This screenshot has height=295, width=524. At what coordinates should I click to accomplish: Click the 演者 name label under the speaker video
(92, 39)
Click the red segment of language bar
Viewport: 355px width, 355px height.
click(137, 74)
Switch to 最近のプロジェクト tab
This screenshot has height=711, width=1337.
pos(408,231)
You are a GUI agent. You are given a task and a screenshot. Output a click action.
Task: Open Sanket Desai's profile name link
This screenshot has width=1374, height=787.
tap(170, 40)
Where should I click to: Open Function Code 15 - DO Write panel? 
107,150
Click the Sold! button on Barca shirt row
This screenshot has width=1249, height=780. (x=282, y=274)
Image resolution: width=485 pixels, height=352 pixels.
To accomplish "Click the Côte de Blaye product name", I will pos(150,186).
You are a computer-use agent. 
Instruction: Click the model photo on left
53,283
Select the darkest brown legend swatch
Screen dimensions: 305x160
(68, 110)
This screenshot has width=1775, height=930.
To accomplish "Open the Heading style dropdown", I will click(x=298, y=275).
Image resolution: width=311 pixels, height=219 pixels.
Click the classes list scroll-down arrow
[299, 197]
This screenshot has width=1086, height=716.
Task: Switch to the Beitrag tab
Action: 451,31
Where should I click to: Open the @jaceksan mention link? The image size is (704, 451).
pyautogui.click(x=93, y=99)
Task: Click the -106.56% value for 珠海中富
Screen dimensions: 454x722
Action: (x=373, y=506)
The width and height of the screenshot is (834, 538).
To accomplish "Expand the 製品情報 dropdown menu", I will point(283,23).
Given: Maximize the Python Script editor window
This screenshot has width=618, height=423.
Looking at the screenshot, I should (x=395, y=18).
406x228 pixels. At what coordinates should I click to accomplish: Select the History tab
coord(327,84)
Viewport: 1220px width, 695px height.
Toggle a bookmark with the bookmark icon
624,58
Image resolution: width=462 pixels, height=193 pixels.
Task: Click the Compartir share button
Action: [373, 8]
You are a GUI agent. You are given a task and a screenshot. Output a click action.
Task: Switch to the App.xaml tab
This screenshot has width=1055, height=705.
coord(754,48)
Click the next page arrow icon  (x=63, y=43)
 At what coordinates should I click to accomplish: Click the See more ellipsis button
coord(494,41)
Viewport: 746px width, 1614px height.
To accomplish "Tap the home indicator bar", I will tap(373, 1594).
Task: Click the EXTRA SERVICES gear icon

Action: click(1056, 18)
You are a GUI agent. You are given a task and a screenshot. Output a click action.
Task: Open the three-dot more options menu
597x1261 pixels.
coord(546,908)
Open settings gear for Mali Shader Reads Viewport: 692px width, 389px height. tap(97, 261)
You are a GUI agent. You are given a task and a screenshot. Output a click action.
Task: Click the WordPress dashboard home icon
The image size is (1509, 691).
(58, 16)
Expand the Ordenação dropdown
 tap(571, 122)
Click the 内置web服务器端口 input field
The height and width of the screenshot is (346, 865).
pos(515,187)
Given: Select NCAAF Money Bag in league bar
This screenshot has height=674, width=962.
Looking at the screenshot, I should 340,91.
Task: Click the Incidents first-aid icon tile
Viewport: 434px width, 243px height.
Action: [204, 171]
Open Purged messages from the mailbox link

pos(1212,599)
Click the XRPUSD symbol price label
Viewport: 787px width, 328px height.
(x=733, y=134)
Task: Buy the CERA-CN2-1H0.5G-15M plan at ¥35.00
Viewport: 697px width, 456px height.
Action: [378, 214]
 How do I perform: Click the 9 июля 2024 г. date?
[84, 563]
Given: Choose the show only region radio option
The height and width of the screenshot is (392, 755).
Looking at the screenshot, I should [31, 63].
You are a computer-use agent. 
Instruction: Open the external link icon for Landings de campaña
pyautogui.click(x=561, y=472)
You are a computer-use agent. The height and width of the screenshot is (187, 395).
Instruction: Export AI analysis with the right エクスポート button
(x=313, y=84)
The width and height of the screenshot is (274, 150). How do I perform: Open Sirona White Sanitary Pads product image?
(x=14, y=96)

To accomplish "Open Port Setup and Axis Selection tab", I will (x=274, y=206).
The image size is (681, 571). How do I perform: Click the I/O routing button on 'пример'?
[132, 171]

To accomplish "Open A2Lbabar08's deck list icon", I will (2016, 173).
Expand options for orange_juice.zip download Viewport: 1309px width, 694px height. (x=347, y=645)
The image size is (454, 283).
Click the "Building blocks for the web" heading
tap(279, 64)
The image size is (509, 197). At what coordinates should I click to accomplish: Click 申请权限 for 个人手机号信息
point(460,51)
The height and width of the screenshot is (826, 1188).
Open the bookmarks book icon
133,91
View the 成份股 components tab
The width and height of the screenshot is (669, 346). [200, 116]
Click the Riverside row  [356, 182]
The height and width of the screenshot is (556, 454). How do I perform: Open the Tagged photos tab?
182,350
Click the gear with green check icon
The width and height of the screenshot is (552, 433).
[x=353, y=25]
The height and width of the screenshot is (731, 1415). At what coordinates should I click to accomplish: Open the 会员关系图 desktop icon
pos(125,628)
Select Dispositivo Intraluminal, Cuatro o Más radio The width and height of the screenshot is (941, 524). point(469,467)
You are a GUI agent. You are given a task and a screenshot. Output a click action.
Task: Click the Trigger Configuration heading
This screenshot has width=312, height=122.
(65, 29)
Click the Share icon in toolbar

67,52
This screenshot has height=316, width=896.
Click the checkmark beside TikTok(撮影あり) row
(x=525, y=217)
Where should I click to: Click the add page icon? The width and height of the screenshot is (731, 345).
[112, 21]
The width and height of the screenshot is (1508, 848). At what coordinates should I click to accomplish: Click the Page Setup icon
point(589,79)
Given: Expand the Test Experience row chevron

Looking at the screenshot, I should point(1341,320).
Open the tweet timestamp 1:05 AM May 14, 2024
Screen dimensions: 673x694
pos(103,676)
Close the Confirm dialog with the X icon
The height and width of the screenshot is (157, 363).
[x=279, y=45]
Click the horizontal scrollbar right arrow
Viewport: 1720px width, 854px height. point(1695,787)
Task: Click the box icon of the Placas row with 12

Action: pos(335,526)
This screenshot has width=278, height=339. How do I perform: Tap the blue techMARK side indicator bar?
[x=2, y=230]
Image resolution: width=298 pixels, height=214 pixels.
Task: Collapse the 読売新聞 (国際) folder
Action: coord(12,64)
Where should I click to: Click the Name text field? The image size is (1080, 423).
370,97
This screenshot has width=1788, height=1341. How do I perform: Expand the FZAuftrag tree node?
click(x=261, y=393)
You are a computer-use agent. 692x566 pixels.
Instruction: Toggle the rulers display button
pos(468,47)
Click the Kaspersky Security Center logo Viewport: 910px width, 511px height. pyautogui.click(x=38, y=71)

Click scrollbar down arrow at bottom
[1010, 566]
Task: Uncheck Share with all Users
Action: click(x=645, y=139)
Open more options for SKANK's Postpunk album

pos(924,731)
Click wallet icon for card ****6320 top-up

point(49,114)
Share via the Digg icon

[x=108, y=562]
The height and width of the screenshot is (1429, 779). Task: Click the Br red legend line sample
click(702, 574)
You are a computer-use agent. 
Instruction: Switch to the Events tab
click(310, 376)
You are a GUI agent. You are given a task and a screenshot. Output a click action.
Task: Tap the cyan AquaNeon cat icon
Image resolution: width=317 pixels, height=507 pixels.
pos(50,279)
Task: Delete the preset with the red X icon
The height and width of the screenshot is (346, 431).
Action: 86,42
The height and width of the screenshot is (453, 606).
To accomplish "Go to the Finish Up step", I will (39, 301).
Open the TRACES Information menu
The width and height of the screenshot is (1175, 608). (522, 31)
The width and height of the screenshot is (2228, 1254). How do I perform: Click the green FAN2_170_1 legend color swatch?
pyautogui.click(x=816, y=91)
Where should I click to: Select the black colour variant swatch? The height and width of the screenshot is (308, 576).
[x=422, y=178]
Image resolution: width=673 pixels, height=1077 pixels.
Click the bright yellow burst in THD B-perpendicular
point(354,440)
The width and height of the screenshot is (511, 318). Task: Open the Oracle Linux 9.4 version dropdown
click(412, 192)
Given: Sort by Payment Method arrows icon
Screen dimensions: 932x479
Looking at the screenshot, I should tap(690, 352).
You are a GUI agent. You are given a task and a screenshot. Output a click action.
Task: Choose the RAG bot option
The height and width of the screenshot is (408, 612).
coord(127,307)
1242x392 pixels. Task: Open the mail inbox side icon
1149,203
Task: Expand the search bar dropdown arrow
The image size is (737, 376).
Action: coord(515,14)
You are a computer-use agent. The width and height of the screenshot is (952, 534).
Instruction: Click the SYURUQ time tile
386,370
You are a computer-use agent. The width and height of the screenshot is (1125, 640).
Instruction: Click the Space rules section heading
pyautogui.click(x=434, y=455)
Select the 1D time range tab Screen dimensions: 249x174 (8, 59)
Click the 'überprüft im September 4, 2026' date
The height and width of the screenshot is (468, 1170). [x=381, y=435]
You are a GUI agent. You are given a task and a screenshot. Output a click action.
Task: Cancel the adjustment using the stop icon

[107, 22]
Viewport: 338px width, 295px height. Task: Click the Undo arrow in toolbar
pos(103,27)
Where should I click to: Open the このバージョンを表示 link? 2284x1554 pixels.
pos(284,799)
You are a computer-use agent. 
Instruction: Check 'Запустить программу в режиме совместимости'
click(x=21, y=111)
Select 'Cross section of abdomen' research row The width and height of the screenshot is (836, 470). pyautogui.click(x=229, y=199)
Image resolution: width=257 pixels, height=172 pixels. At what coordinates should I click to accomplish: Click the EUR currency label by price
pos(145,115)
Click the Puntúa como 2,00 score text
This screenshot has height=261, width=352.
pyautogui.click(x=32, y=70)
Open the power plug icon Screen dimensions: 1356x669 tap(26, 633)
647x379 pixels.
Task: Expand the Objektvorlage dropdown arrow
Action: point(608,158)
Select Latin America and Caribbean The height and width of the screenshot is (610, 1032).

═══

> _REQUEST_
Reproduce the records from the line with "Select the 1D" to the line with "pos(103,27)", both included.

> _FINAL ANSWER_
Select the 1D time range tab Screen dimensions: 249x174 (8, 59)
Click the 'überprüft im September 4, 2026' date
The height and width of the screenshot is (468, 1170). [x=381, y=435]
You are a GUI agent. You are given a task and a screenshot. Output a click action.
Task: Cancel the adjustment using the stop icon

[107, 22]
Viewport: 338px width, 295px height. Task: Click the Undo arrow in toolbar
pos(103,27)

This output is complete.